PROBLEM STATEMENT: Rewrite the lines of the listing starting at the line containing "Identify the location of role-heading: I" and ending at the line containing "battery-percent: 83% is" as a JSON list of strings, one string per line, with blank lines left out.

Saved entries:
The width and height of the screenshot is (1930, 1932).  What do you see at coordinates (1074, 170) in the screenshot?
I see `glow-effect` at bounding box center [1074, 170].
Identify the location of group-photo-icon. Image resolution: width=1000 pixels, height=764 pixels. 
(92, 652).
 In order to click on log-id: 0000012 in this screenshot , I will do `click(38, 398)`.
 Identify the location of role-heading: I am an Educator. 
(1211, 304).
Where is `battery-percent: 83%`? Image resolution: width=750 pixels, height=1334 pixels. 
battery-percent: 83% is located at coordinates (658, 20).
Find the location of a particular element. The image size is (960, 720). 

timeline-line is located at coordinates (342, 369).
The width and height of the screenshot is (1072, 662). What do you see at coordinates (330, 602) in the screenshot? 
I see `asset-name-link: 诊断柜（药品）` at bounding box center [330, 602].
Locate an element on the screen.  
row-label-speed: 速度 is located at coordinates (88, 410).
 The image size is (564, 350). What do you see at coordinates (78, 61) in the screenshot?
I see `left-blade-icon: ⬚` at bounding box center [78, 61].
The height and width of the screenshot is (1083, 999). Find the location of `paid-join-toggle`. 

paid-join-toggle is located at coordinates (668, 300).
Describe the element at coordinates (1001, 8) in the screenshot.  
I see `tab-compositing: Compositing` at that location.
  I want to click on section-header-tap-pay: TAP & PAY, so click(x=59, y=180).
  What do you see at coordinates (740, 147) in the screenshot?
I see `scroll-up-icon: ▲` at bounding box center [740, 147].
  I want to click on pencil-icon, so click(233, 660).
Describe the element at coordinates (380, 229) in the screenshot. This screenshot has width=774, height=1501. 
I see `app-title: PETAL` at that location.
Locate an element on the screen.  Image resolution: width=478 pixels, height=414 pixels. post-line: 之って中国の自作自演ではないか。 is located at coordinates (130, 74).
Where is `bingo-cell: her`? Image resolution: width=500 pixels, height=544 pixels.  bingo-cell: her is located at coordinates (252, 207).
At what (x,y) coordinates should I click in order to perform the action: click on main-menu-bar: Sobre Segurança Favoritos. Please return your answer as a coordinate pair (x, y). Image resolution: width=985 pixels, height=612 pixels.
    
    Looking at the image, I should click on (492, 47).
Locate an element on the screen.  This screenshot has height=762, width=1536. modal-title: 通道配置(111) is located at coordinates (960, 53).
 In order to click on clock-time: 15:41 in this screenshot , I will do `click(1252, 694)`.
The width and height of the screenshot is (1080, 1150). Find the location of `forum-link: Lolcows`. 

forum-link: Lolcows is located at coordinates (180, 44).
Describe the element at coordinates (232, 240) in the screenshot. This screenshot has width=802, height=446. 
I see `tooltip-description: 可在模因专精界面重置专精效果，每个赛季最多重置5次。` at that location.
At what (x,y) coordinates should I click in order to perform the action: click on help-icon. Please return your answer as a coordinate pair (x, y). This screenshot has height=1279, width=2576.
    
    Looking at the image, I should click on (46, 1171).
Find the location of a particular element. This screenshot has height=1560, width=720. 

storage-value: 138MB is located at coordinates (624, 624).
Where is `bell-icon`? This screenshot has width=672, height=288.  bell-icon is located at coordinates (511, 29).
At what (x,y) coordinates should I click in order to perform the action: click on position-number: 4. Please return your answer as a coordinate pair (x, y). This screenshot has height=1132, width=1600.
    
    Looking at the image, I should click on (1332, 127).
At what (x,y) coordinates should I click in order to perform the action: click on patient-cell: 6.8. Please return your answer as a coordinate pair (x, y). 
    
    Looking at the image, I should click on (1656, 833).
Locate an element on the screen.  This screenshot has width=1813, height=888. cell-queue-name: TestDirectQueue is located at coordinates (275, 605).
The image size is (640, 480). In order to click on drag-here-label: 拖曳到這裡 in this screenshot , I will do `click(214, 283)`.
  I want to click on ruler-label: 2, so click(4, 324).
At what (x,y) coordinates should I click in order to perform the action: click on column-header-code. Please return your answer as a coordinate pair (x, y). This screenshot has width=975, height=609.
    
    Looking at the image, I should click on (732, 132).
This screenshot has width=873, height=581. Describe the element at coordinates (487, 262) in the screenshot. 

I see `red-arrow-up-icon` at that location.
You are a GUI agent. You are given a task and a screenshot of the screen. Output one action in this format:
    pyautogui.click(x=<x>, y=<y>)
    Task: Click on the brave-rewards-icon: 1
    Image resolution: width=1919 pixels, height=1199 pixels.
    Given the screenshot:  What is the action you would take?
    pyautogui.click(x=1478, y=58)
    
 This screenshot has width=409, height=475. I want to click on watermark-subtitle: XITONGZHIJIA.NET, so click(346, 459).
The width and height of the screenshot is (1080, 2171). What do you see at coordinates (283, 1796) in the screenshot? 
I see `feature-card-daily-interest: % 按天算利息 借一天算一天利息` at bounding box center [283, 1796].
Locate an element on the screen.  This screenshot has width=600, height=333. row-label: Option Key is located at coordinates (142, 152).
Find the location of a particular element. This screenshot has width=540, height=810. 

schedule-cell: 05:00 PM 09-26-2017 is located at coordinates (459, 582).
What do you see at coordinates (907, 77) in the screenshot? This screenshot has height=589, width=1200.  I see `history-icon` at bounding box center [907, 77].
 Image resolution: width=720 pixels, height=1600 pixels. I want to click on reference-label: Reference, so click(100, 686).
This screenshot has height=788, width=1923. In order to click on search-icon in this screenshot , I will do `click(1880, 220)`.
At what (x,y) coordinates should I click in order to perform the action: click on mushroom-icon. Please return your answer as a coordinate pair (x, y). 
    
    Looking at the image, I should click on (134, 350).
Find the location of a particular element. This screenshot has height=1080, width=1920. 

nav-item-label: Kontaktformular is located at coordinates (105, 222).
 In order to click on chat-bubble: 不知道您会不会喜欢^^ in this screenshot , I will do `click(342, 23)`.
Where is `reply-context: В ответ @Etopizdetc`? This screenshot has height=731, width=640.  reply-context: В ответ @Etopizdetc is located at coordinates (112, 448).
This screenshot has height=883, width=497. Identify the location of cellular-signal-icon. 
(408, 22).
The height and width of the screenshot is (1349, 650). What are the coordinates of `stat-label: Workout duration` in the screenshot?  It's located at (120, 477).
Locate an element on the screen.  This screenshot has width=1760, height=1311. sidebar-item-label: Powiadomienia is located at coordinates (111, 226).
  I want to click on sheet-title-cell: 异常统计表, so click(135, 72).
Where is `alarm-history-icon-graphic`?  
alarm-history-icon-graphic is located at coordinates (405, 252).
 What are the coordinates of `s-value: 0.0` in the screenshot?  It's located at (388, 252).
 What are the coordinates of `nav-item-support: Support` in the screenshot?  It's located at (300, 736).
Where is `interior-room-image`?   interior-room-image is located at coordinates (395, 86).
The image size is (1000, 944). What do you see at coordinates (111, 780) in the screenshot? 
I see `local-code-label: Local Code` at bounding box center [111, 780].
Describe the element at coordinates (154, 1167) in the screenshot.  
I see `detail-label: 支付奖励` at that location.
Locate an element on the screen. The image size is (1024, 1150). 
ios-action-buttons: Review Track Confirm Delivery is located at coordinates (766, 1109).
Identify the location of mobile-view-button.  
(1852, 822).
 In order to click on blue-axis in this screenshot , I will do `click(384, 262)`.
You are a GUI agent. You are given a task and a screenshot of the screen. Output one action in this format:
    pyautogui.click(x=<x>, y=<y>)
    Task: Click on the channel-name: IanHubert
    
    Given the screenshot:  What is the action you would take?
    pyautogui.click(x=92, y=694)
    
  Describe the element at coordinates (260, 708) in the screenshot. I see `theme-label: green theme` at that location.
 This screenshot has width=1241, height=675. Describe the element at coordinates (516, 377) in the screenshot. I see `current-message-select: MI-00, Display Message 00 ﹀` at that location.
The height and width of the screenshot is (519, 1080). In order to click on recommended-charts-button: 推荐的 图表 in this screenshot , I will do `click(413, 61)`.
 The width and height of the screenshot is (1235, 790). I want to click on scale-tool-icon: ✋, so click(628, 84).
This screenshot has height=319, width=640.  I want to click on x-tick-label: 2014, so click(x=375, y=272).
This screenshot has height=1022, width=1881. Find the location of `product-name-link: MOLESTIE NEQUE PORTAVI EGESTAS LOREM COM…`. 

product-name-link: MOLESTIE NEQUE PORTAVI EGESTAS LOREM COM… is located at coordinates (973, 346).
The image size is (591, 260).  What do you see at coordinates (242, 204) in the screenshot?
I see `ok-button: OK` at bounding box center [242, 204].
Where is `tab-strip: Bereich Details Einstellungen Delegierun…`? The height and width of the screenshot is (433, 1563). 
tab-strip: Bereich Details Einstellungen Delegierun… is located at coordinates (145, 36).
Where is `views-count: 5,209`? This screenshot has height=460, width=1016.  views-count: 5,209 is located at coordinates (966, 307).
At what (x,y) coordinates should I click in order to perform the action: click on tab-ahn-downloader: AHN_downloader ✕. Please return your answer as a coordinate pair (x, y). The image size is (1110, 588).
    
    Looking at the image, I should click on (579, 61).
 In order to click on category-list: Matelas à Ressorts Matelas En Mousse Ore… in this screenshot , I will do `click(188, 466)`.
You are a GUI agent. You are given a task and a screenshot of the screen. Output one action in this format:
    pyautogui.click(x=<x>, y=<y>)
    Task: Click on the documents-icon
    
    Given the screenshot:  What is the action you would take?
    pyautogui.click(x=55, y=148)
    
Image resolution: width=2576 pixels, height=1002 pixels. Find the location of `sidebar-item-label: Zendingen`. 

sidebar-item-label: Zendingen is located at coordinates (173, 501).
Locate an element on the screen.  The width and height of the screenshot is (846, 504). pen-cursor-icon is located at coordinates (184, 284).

SOLUTION TO THE PROBLEM:
[
  " Identify the location of role-heading: I am an Educator. ",
  "(1211, 304).",
  "Where is `battery-percent: 83%`? Image resolution: width=750 pixels, height=1334 pixels. ",
  "battery-percent: 83% is located at coordinates (658, 20)."
]